Puis il nous faut sortir les motos du bateau et passer les valises et top-cases aux rayons X, sur un tapis roulant similaire à ceux des aéroports. Les douaniers sont à la recherche de drones qu’ils pourraient confisquer du fait de l’interdiction stricte de les utiliser dans le pays. Julien passant le premier, nous alerte à ce sujet. Nous cachons alors le nôtre dans le fond du coffre du panier. “Ni vu, ni connu,” il passe entre les mailles du filet.

Nous poursuivons notre périple administratif en réalisant l’import des side-cars auprès du bureau suivant. Nous y sommes accueillis par un jeune douanier qui parle anglais. Une fois le sésame obtenu, il nous indique la sortie du port, nous assurant que l’ensemble des démarches sont accomplies. Information étonnante puisque nous n’avons pas encore  payé le passage des motos sur le ferry.

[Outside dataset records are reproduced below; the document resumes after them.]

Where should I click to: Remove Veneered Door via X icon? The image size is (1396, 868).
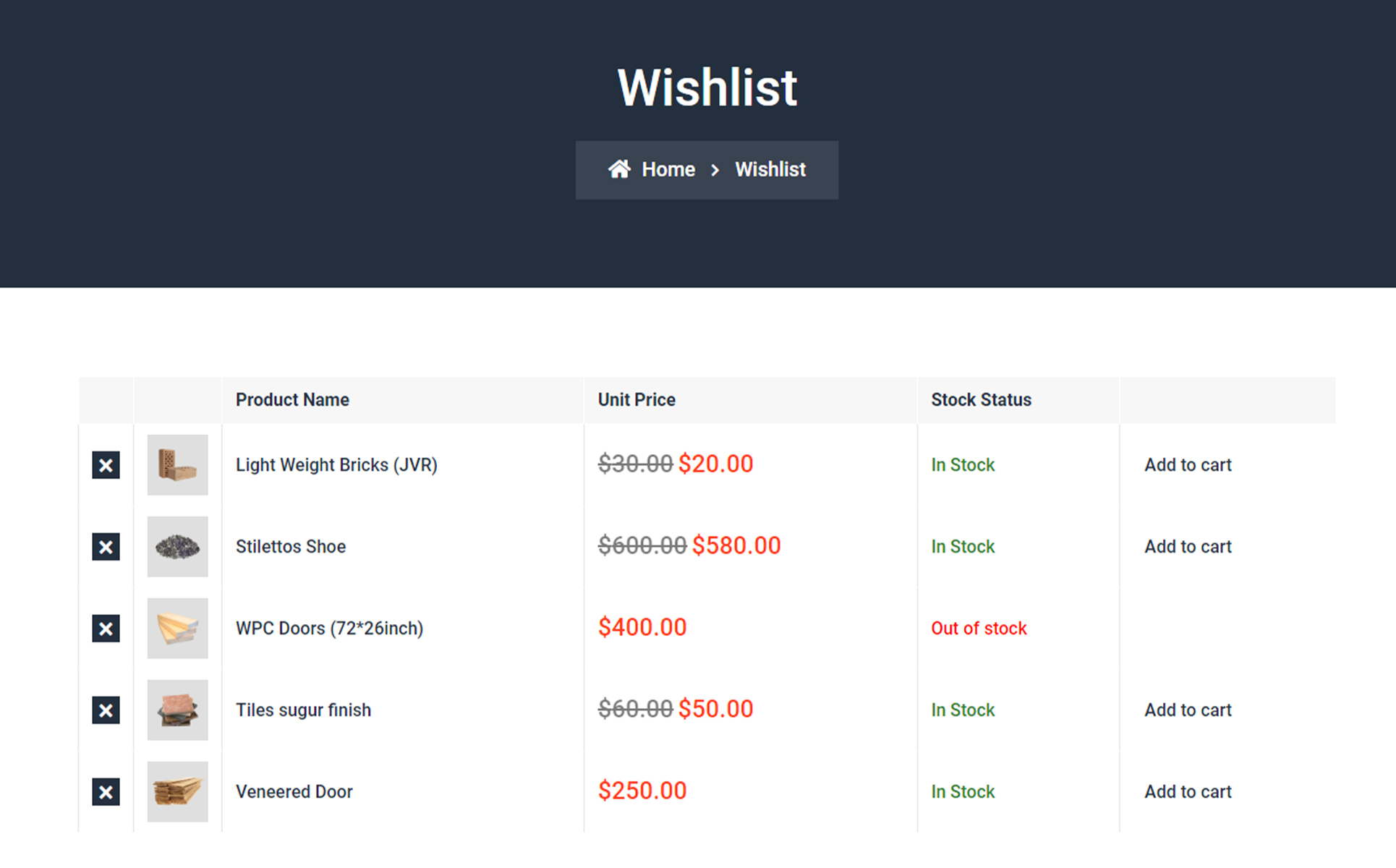click(x=106, y=792)
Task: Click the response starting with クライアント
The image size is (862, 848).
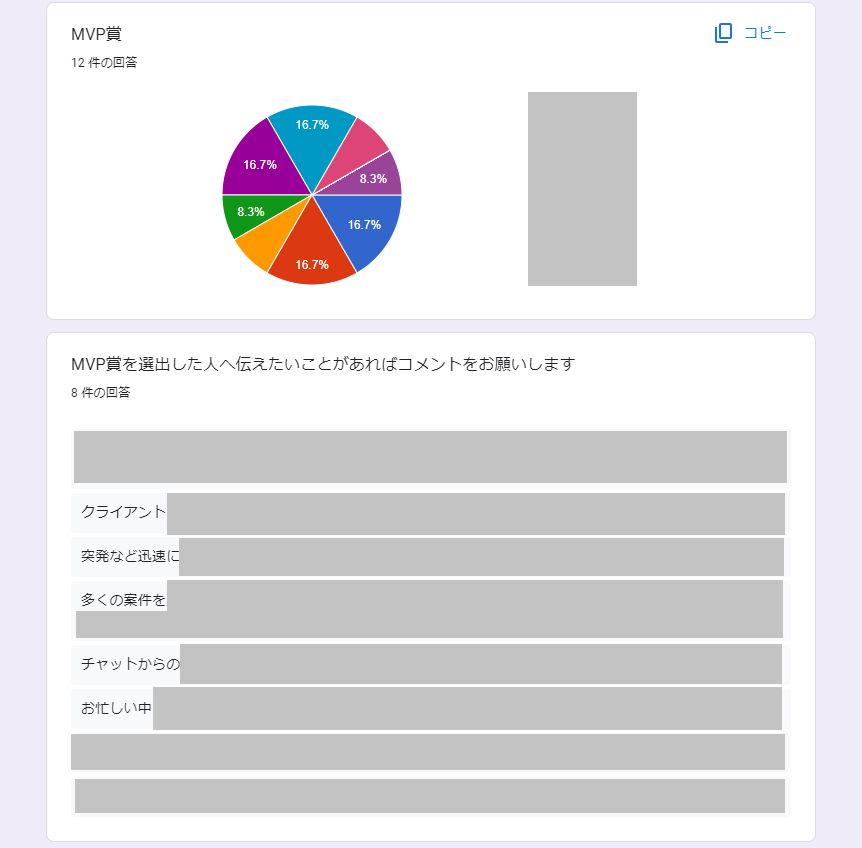Action: click(124, 512)
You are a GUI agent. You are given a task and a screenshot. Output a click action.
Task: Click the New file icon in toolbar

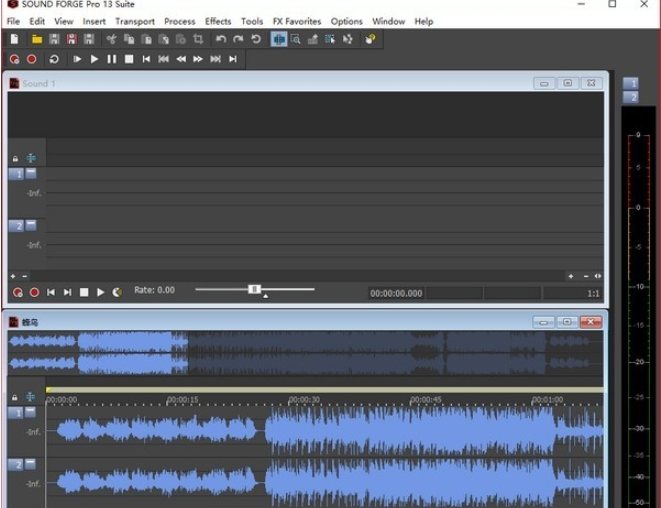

Arrivée à la dernière barrière avant la sortie du port, nous présentons l’ensemble des documents en notre possession. Comme attendu, l’agent nous indique qu’il nous manque effectivement un document que l’on se procure à la “Kasa.” Nous suivons leurs indications pour trouver ce guichet caché derrière le parking de l’embarcadère, dans un vieux conteneur aménagé en bureau. Nous y rejoignons finalement l’ensemble de nos amis “routards.” On ne comprend pas ce qu’il faut payer, à qui, pourquoi, à quel guichet. Certains en échange de nos dollars nous donnent des tickets, d’autres nous dirigent vers un autre guichet pour obtenir un reçu , bref c’est un joyeux bazar !

Nous finissons par nous acquitter du passage de nos motos pour la modique somme de 110 dollars US. Il est 22h, nous quittons le port en compagnie de Maïka et Christoph, le cortège des véhicules russes avalent les 70 km qui les séparent de Bakou, avant de partir à la découverte de l’Azerbaïdjan.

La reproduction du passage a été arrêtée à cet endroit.